Thousands of workers are facing the same predicament, only realising after resigning or retirement that they cannot get their savings of many years because companies have not been remitting their pension contributions to the administrators of their schemes. Workers’ legal counsel, Rodgers Matsikidze told the Financial Gazette’s Companies & Markets (C&M) that following their August 1 High Court application, which CSC had not defended after the 10 days it had been given to respond, the beef processor had now entered a plea to defend.

“They (workers) have not been given the money,” Matsikidze told C&M. “They (CSC) are defending the case. They have entered a plea to defend. They will be represented by Dube, Manikai and Hwacha,” said Matsikidze, adding that he was yet to be furnished with the papers. A series of pension fund transactions by made by CSC, which is battling to recover from a devastating crisis triggered by prolonged under-capitalisation, left US$4,6 million unaccounted for, according to court papers seen by this newspaper.

The disappearance of US$4,6 million, which was in the form of Treasury Bills (TBs) issued by the central bank during the Zimbabwe dollar era, was unearthed by Beacon Actuarial. The TBs, as workers now allege in papers before the High Court, were never transferred to Marsh Insurance Brokers, which had became the new manager of the CSC pension fund after it had been moved from Old Mutual Life Assurance Company in 2001.  The TBs had not matured when CSC bosses transferred the pension fund account.

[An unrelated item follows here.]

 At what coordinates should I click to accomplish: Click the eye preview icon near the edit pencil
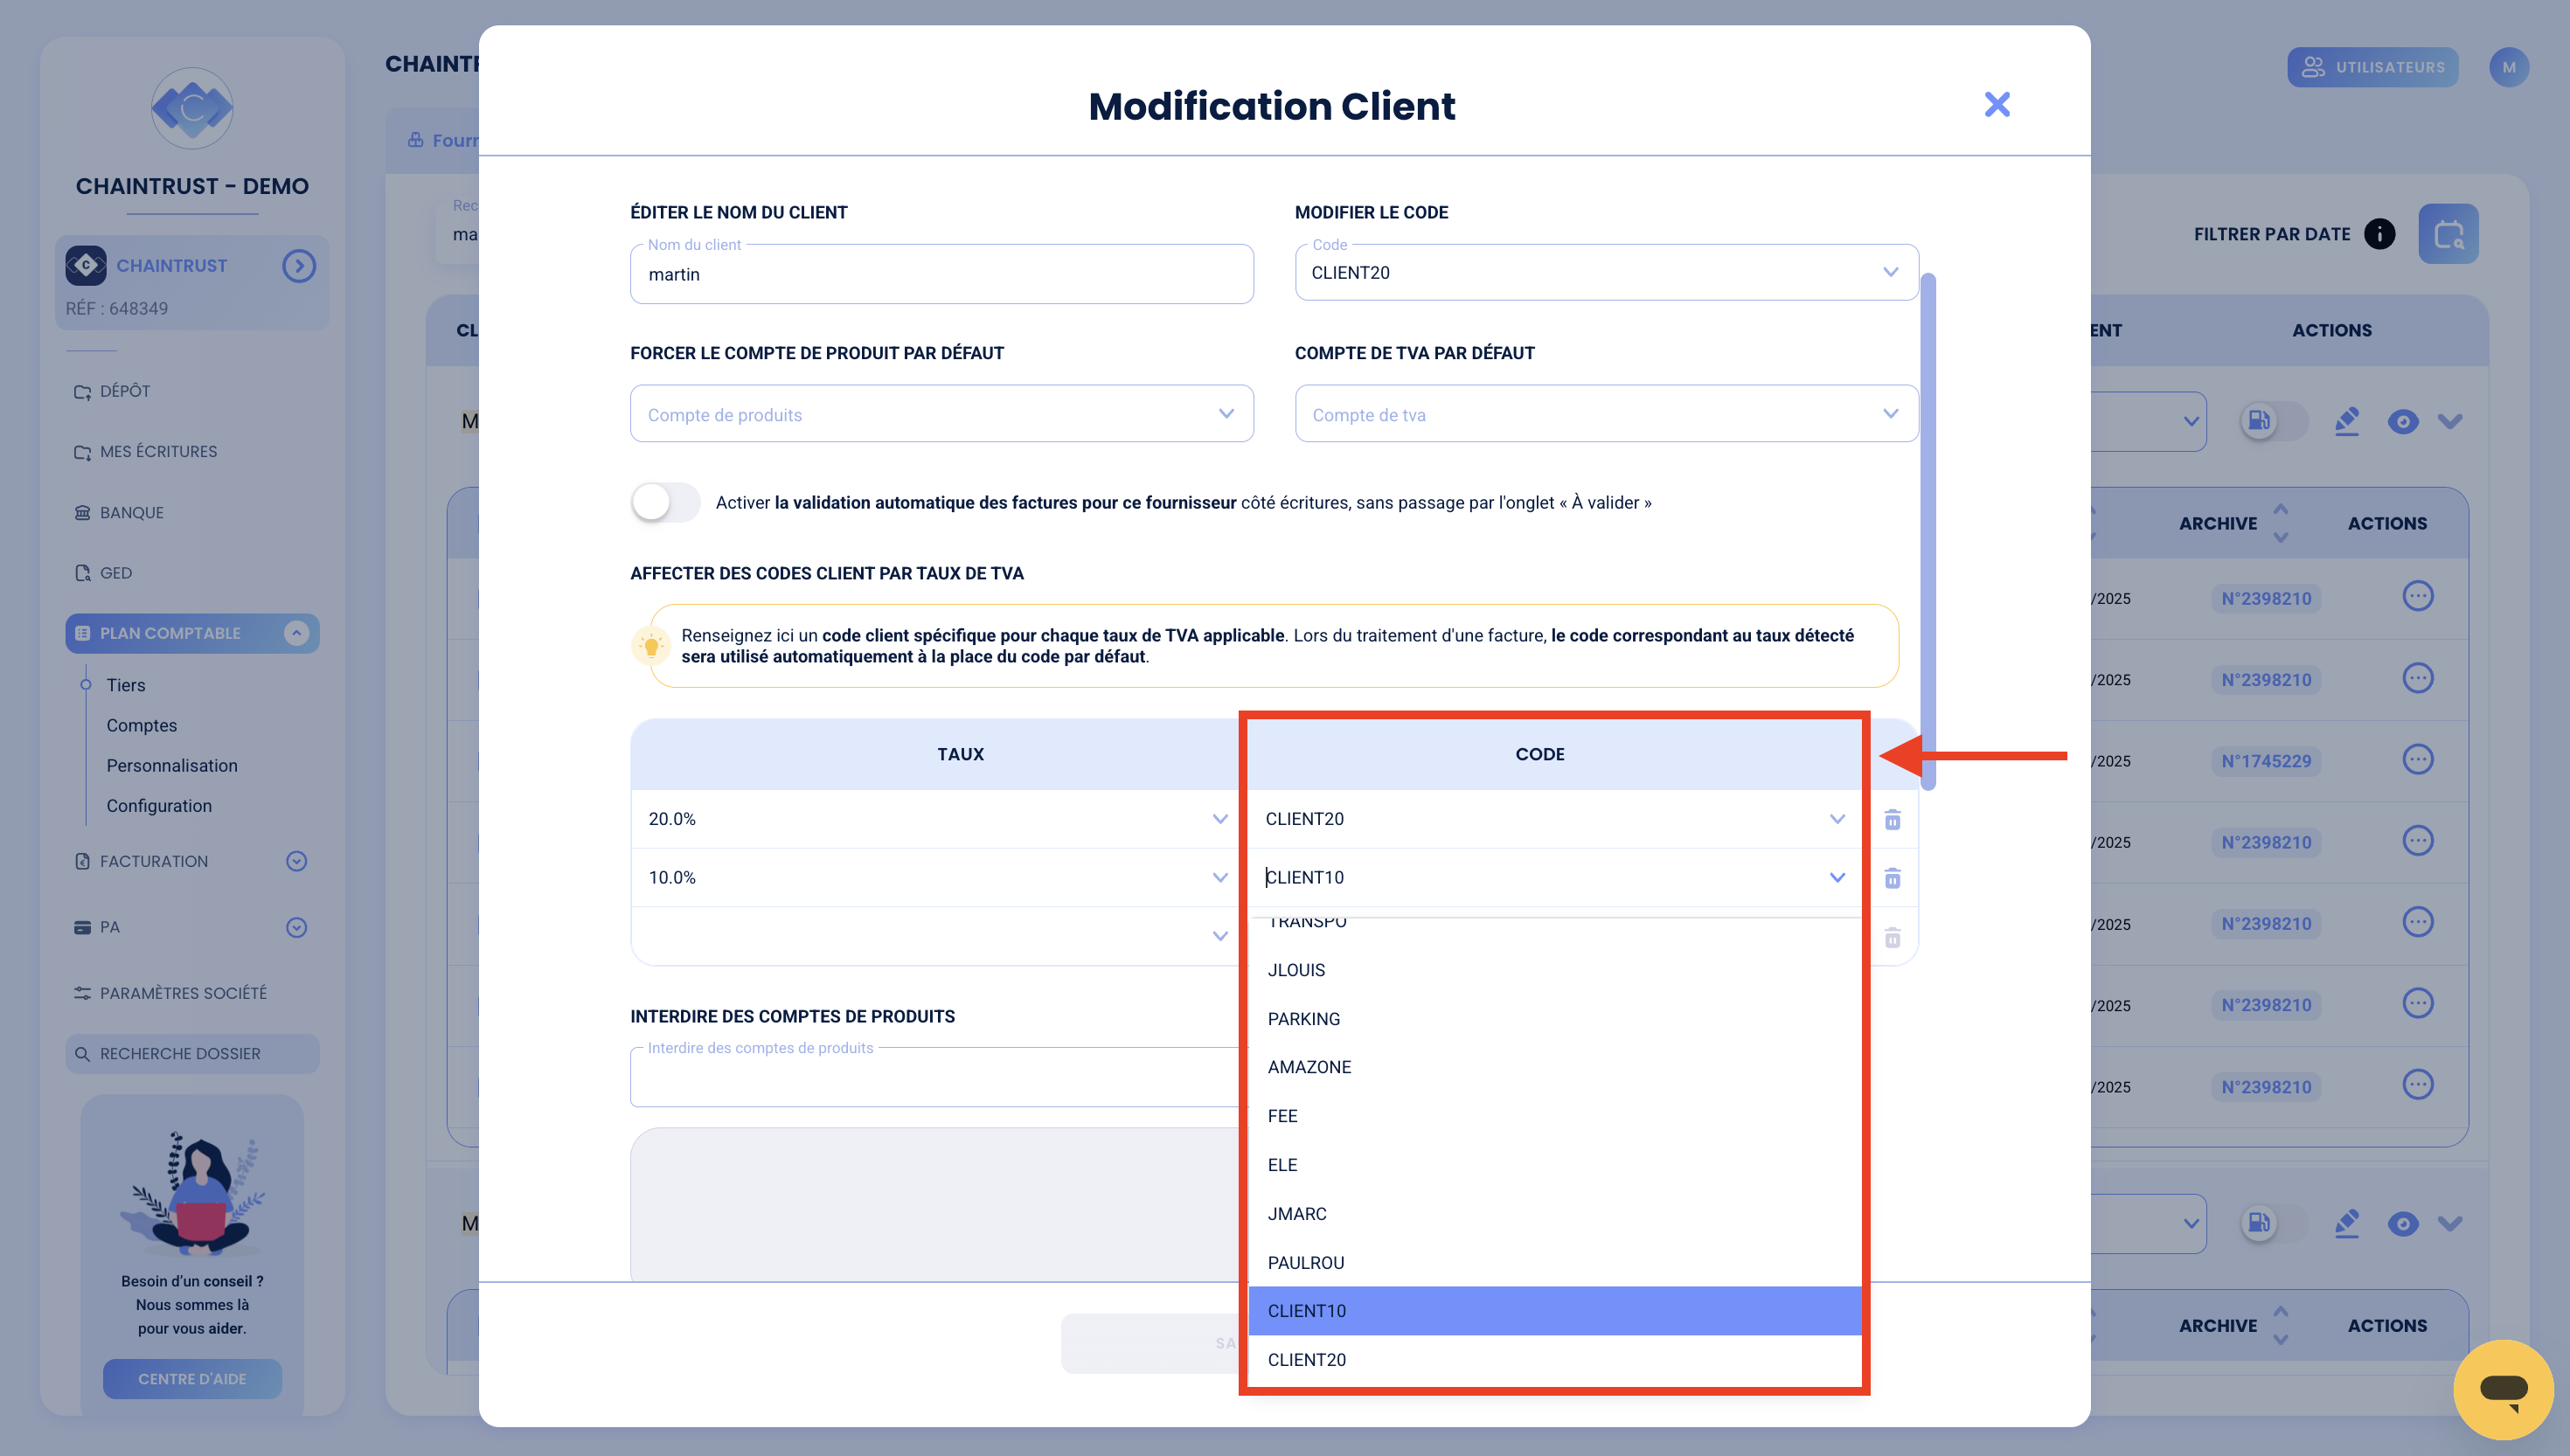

Pension funds in the form of TBs were to be transferred to Marsh once they were liquidated on maturity. The High Court papers filed on August 1, 2014 argued that there was no evidence showing that the TBs were transmitted to Marsh after their maturity, and that CSC had not remitted contributions since 2001, even after deducting contributions from staff.

These developments mean those retiring from CSC are not accessing their pensions at a time when an economic crisis, highlighted by liquidity constraints, has dealt a blow on consumers, the majority of them unemployed. “This transfer saw the transfer of assets of the Cold Storage Company Limited Pension Fund to Marsh Insurance Brokers but not all assets were transferred because some of the assets were in the form of Treasury Bills which matured at a later date,” CSC workers argued in the High Court appeal filed Matsikidze.

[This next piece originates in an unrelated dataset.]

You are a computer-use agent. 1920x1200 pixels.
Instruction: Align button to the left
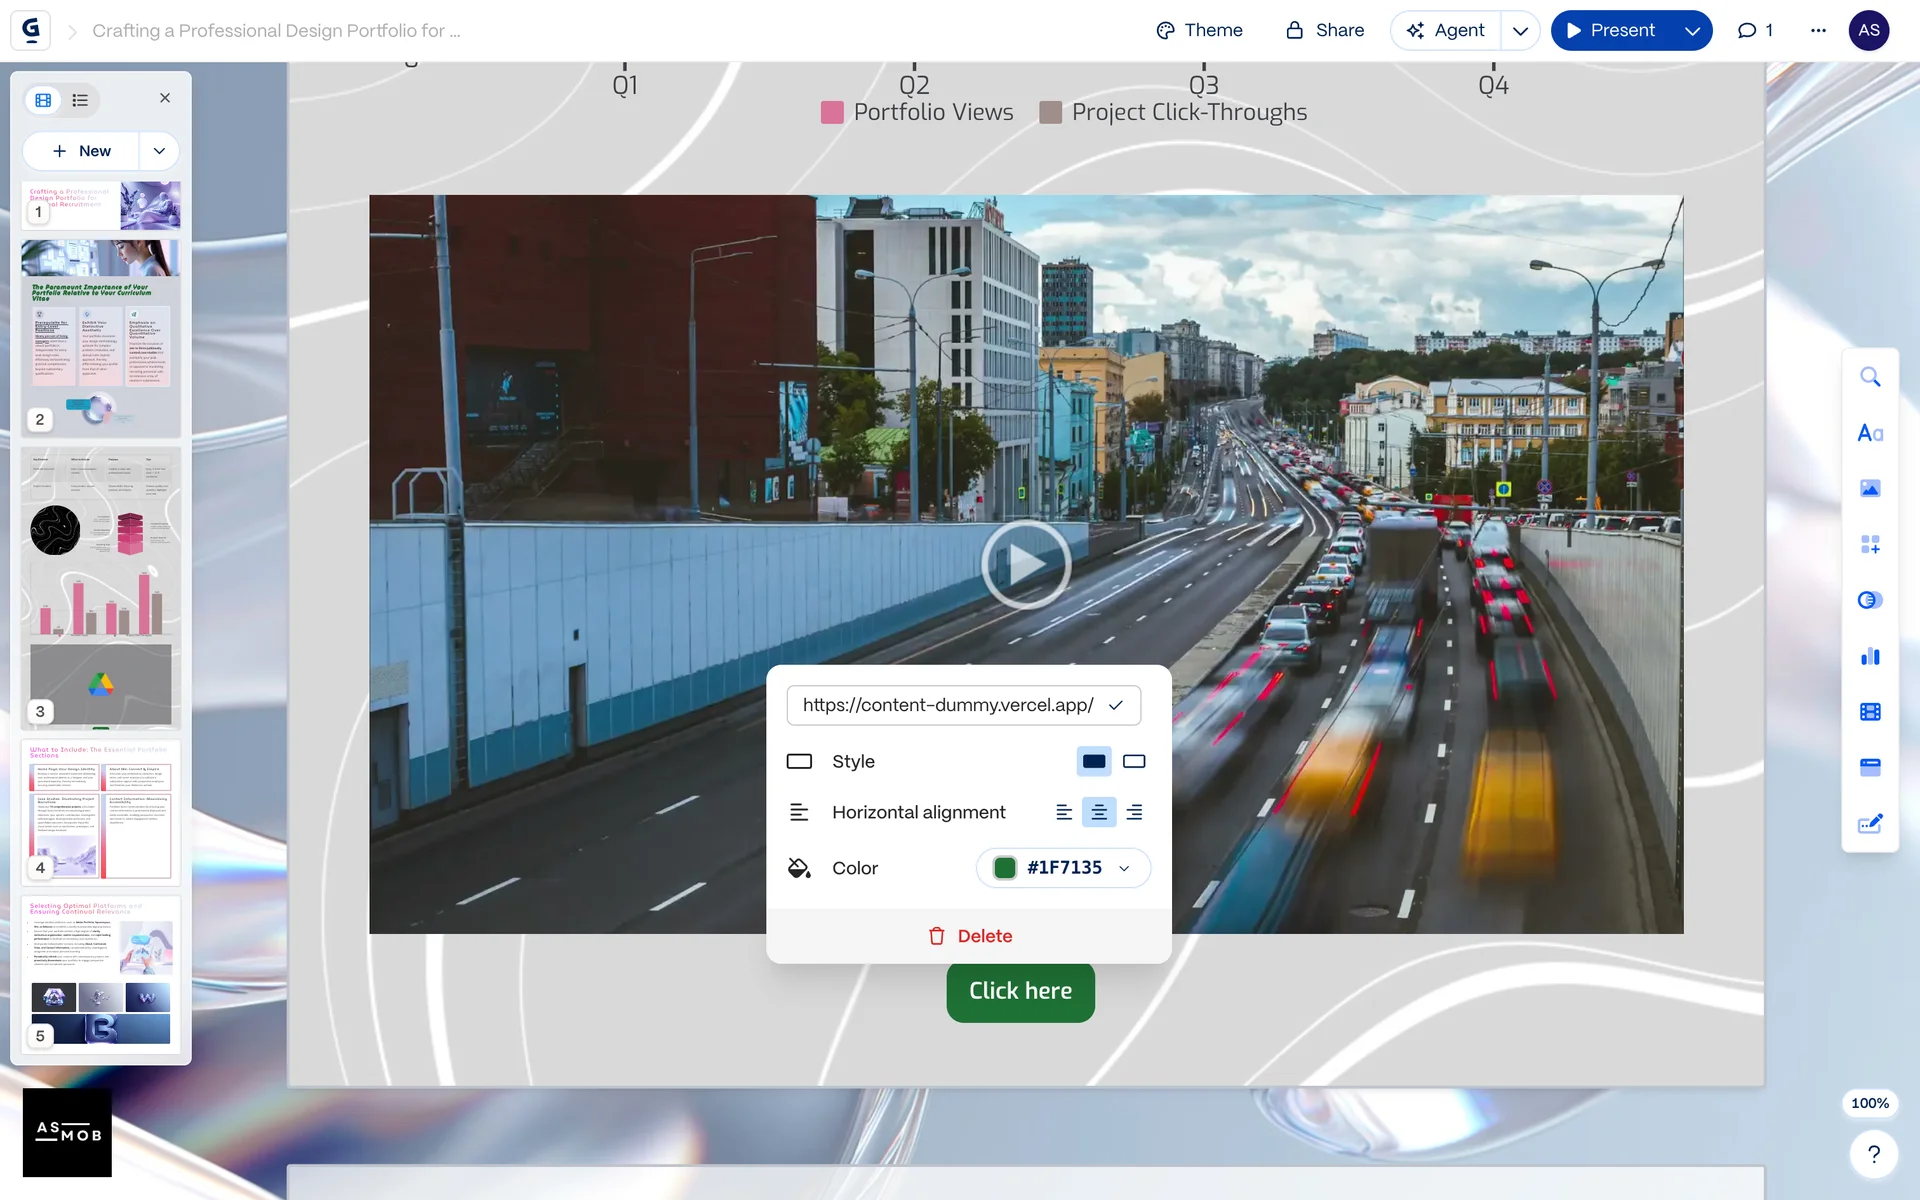click(1064, 812)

“However, upon maturity there is no proof as to what became of the Treasury Bills. In essence there was a deficit in the CSC Pension Fund at the time of the transfer in the sum of US$4,570 686…despite the fact that the defendant (CSC) was deducting monies for pension contributions from employees there was a huge deficit upon the transfer.” Matsikidze said massive damage had already been inflicted on the pension fund.  “Technically, the workers have no pension,” he said.